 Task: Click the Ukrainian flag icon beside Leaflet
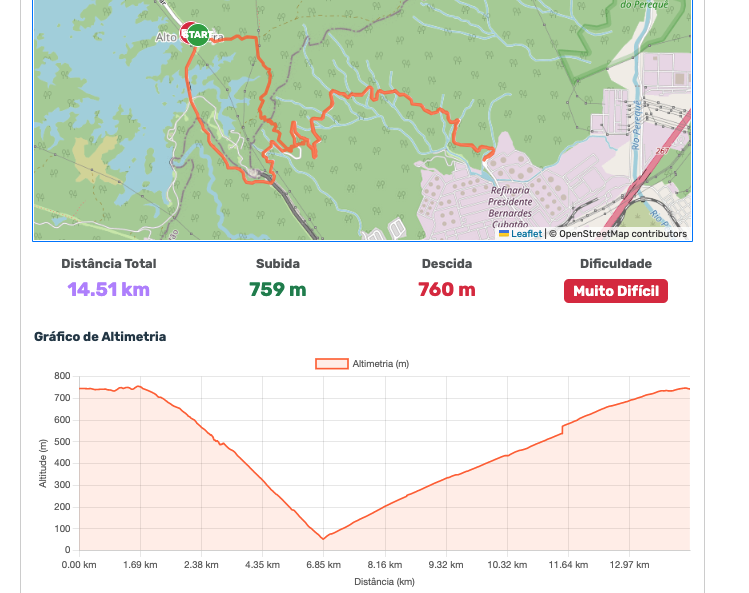(504, 234)
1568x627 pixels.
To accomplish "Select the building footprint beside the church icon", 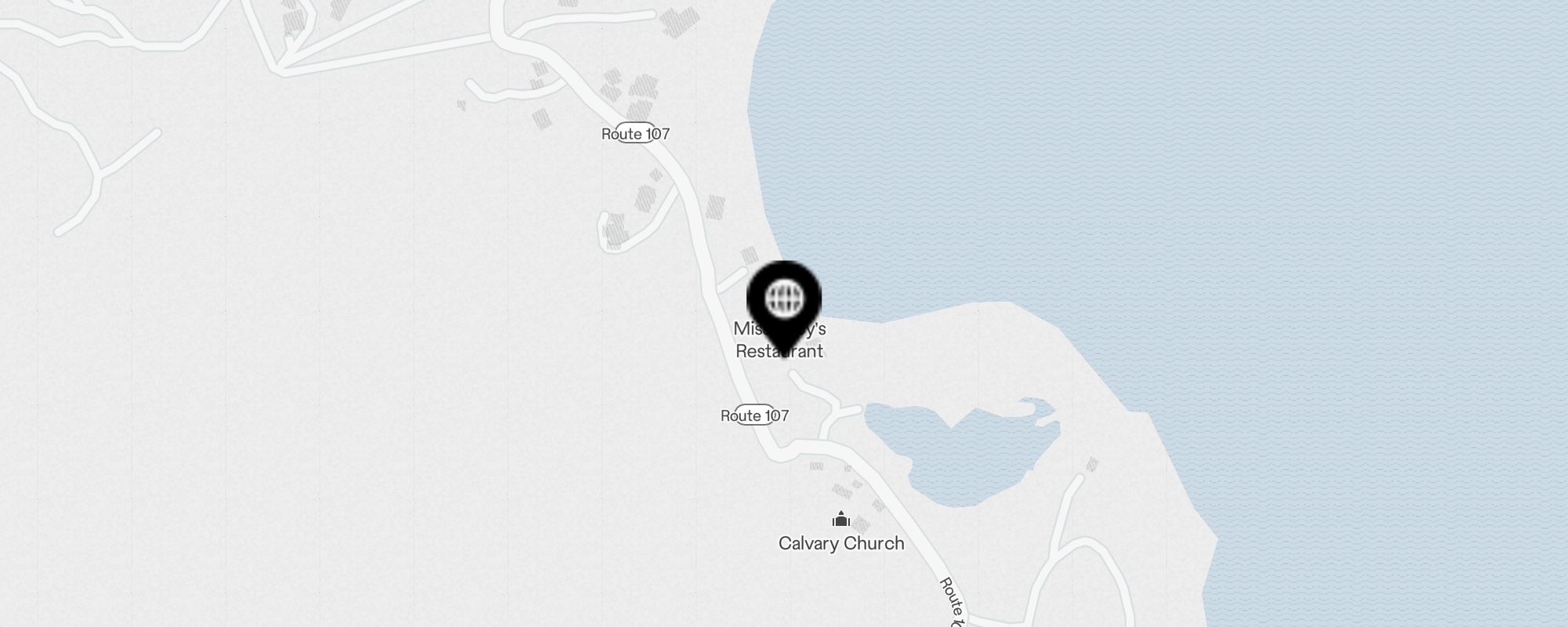I will click(x=861, y=524).
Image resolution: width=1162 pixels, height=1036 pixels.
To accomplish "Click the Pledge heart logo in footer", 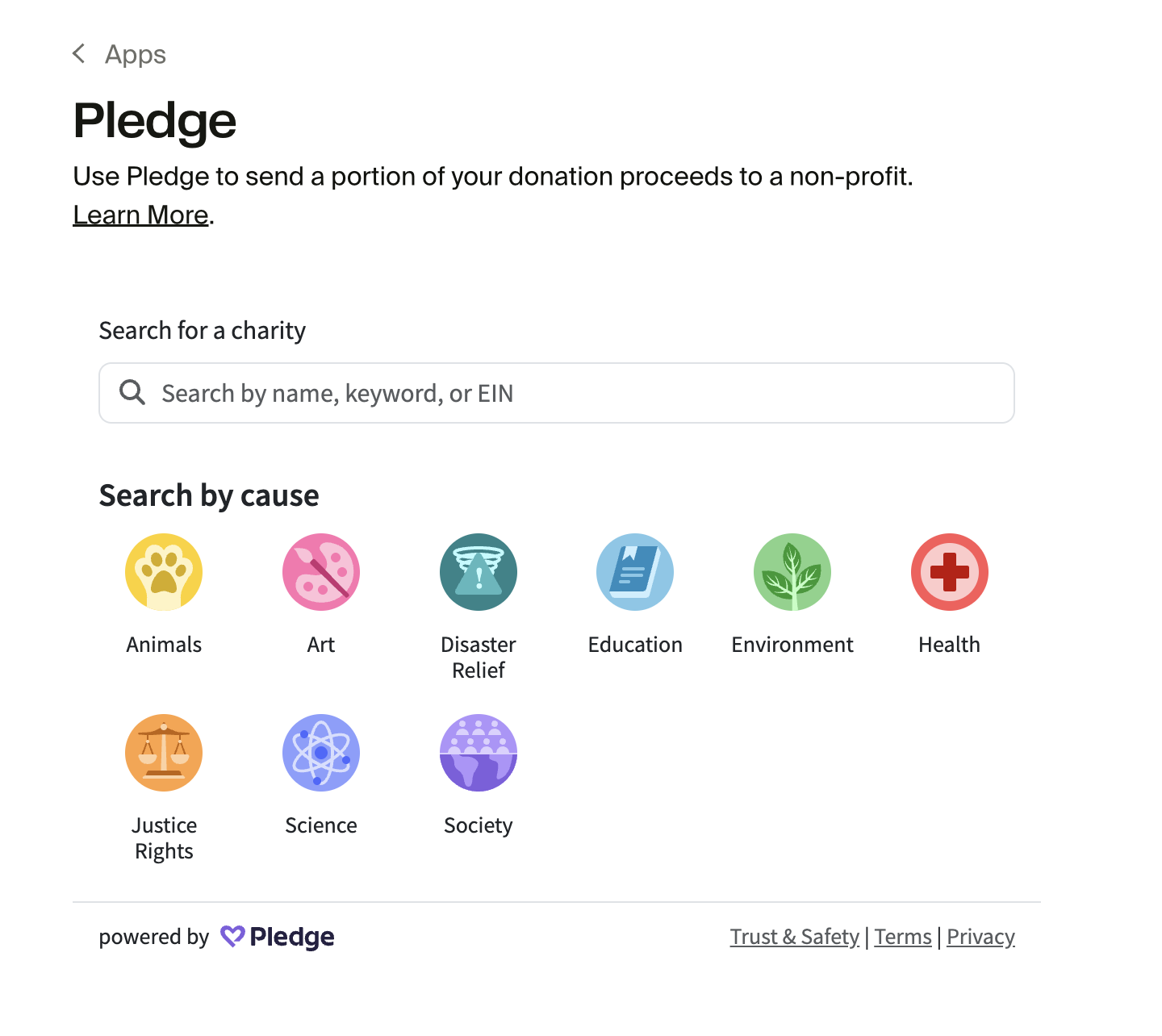I will (x=232, y=936).
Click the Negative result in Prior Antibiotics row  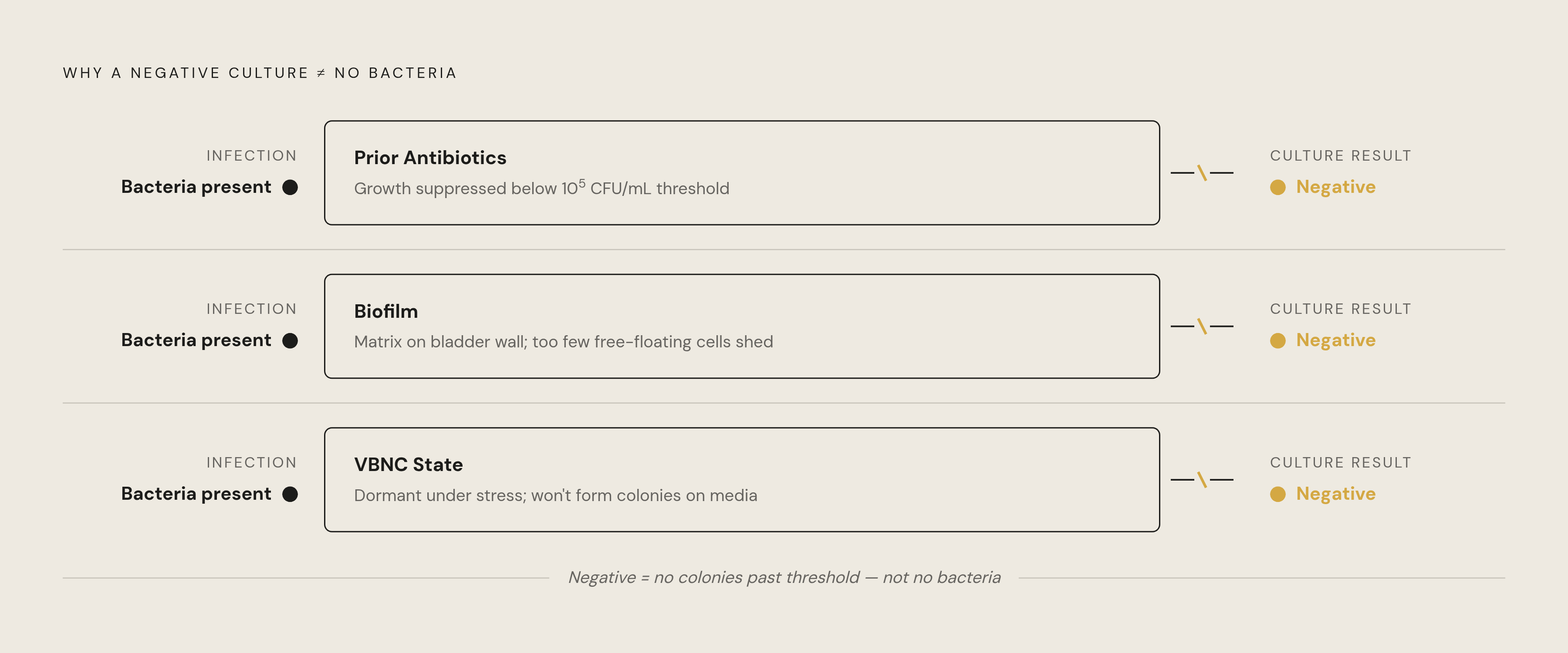pyautogui.click(x=1335, y=187)
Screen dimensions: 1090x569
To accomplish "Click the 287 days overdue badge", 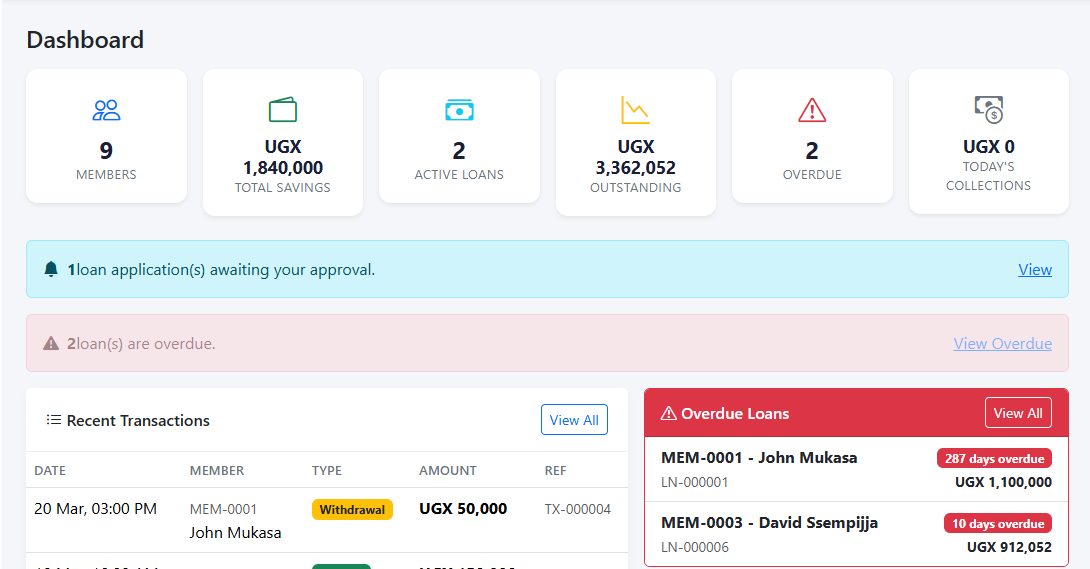I will click(x=994, y=459).
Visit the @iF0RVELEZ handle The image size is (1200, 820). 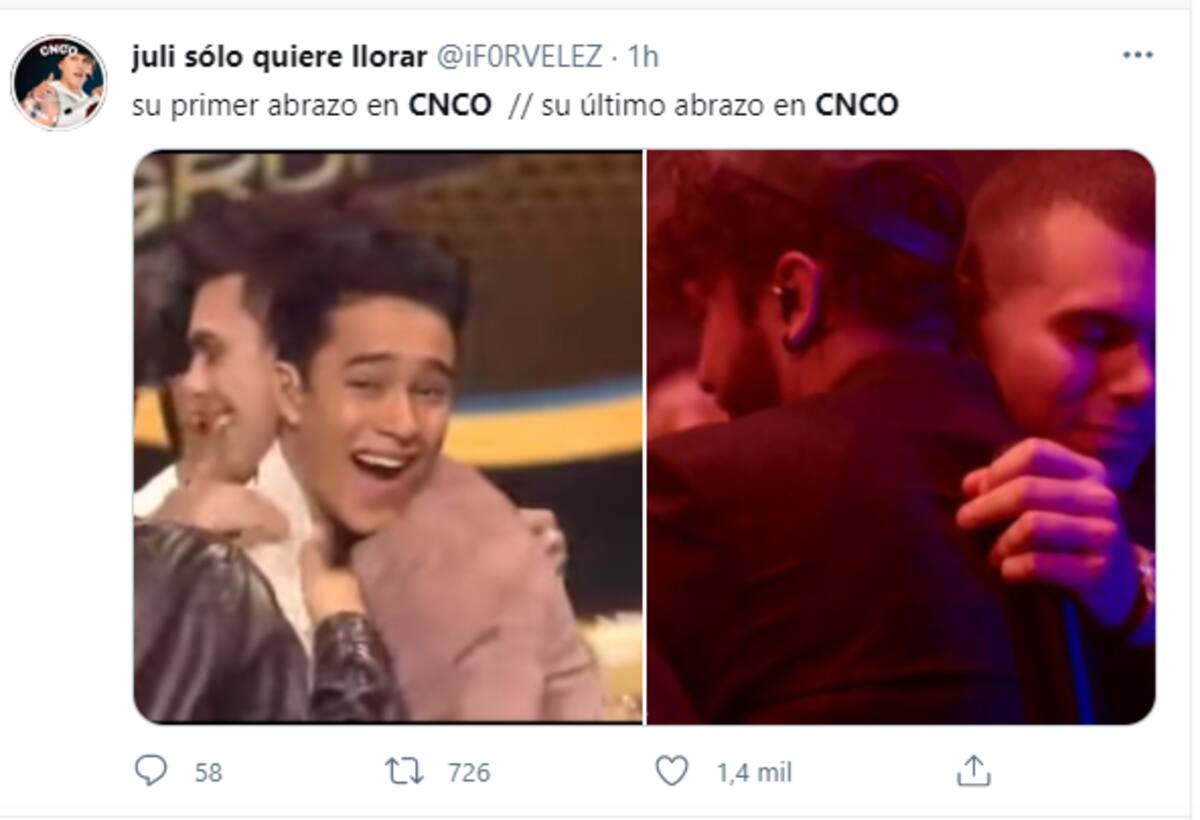pos(517,57)
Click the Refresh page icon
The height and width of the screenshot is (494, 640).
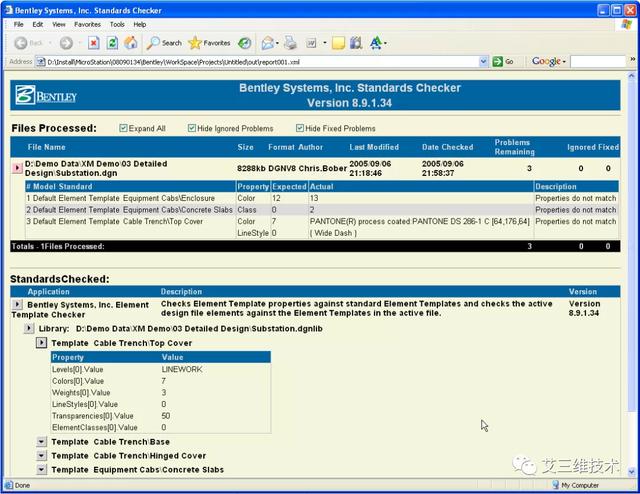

INSTRUCTIONS FOR THE TASK
The lines above that hold the word "width" should be found and copied out.

RESPONSE AREA
Image resolution: width=1162 pixels, height=1036 pixels.
The height and width of the screenshot is (494, 640).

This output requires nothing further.